What other platform is it that python doesn't work on?

> > xml was chosen b/c:
> >   1. didn't have to play games with which language good parse it
> >   2. you could check it for consistency
> >   3. you could extend it and and add revisions that could be counted on
> 
> But the XML is all generated from out of the RPM headers again AIUI. 
> The RPM headers seem to be the lingua franca here.

Go read how yum 1.0.X did things, then come back and tell me again how
wonderful the rpm headers are.

> >   4. originally, we had worked on the xml-metadata to include package
> > information for solaris and deb packages. Not just rpms.
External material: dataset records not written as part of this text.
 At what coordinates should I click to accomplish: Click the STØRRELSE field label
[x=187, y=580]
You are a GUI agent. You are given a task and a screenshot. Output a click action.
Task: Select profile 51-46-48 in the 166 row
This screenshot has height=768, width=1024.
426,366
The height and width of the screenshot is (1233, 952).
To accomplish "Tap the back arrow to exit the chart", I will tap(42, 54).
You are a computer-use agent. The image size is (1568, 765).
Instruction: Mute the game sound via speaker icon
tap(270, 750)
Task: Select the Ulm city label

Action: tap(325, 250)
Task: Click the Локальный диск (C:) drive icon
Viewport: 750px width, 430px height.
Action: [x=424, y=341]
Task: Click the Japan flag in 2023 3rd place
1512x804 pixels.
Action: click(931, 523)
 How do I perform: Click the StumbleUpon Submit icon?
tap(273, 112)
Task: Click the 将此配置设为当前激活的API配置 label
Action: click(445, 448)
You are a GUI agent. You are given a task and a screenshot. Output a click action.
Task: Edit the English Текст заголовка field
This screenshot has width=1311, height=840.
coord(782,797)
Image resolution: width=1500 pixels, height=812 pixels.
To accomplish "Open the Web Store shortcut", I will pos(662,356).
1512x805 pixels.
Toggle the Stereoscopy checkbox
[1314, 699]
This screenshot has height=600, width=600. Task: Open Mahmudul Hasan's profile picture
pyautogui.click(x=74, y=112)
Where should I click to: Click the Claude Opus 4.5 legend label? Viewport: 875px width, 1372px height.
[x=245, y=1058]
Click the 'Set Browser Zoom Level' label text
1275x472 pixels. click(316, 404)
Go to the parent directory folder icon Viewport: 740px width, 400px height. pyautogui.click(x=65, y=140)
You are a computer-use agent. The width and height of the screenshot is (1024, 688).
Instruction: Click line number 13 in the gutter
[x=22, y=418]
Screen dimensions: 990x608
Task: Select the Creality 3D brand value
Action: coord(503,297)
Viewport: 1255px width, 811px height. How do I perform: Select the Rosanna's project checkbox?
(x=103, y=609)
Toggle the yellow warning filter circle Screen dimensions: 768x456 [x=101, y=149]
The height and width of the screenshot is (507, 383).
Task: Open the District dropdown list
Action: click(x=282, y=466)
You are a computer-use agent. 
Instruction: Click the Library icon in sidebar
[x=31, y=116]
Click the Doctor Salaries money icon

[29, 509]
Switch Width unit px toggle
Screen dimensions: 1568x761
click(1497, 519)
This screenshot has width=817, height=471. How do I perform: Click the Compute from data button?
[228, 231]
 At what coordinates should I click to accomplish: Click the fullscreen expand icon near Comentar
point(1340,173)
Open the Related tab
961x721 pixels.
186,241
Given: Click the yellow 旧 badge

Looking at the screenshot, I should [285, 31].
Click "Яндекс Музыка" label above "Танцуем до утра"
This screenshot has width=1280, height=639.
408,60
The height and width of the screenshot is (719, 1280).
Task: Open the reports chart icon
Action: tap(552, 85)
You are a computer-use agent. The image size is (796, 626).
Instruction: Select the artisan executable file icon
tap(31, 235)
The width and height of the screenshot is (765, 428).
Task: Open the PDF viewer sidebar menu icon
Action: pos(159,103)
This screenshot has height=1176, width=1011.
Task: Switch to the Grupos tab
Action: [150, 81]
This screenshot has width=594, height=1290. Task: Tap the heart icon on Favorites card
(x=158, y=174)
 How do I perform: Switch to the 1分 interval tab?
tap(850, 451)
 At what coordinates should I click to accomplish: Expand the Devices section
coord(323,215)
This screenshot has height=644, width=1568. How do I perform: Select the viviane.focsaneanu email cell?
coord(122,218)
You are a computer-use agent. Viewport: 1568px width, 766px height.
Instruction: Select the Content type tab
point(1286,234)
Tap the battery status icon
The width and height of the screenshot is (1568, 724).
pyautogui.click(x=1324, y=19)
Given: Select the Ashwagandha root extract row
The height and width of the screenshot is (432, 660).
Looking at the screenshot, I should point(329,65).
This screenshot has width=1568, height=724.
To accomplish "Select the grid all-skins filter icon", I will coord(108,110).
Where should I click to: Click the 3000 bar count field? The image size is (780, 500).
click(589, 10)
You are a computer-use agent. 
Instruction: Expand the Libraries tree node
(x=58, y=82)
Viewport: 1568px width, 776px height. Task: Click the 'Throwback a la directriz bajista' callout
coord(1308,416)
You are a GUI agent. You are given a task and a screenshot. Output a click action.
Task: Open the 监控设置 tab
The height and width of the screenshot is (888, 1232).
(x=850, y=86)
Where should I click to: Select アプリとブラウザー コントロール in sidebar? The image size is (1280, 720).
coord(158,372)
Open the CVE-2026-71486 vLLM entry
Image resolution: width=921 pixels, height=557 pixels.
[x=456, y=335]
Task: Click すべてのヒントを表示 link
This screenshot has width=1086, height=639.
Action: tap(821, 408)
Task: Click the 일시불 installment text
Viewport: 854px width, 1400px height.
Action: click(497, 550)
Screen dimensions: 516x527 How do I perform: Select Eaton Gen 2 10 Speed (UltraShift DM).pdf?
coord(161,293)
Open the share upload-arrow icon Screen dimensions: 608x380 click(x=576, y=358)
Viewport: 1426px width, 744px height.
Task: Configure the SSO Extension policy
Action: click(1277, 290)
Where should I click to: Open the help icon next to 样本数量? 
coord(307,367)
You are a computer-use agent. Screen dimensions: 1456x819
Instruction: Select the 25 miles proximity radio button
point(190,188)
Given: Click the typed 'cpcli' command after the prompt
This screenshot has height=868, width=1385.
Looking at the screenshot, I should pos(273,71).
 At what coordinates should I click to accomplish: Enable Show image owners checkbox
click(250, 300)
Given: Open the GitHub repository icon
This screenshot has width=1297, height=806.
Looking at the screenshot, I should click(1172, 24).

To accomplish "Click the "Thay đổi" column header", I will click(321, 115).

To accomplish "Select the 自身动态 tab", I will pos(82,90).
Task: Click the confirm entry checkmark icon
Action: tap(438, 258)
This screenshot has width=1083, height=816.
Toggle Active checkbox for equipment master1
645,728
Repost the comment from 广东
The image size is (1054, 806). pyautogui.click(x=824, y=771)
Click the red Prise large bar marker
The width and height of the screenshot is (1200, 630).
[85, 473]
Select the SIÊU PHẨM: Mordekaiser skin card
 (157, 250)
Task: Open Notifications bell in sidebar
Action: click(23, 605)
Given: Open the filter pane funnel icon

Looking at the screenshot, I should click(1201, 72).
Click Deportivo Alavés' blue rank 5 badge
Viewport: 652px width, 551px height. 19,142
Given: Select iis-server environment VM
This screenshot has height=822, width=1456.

You'll notice
> > there is a format-specific tag section in the xml-metadata for that
> > reason.
> 
> Well that is good for yum to have such admirable cross-distro plans, but 
> this doesn't deliver anything for the individual distros in terms of 
> Fedora installing .debs if I understood you.

you didn't understand me. The goal was for us all to be using the same
metadata type for repositories. Not so we'd all be using one tool.



> It seems there may be going to be more engineering pointed at rpm than 
> heretofore, seems a good time to raise the role of rpm going on.

The answer, imo, is to remove things from rpm. Get rid of all the cruft
like rpmio, the xml-output, the yaml output. Make rpm only check deps
and do file install/removal/verification.

> [1] I was updating a friend's machine from FC4 -> FC5 a few weeks ago, 
> Anaconda overcommitted the 256MB in the box by 100MB of swap while 
> musing on packages early on in the process and showed no signs of 
> movement for a couple of hours.  FC5 Anaconda doesn't have yum in AFAIK 

yes, fc5's anaconda is using yum.
> but just saying, memory footprint is an issue even on Desktop boxes.

if you want to conduct a fun test:

rpm -Uvh bigdirofrpms

then see what the memory footprint looks like.

If you load rpms/headers into a transaction set things get big.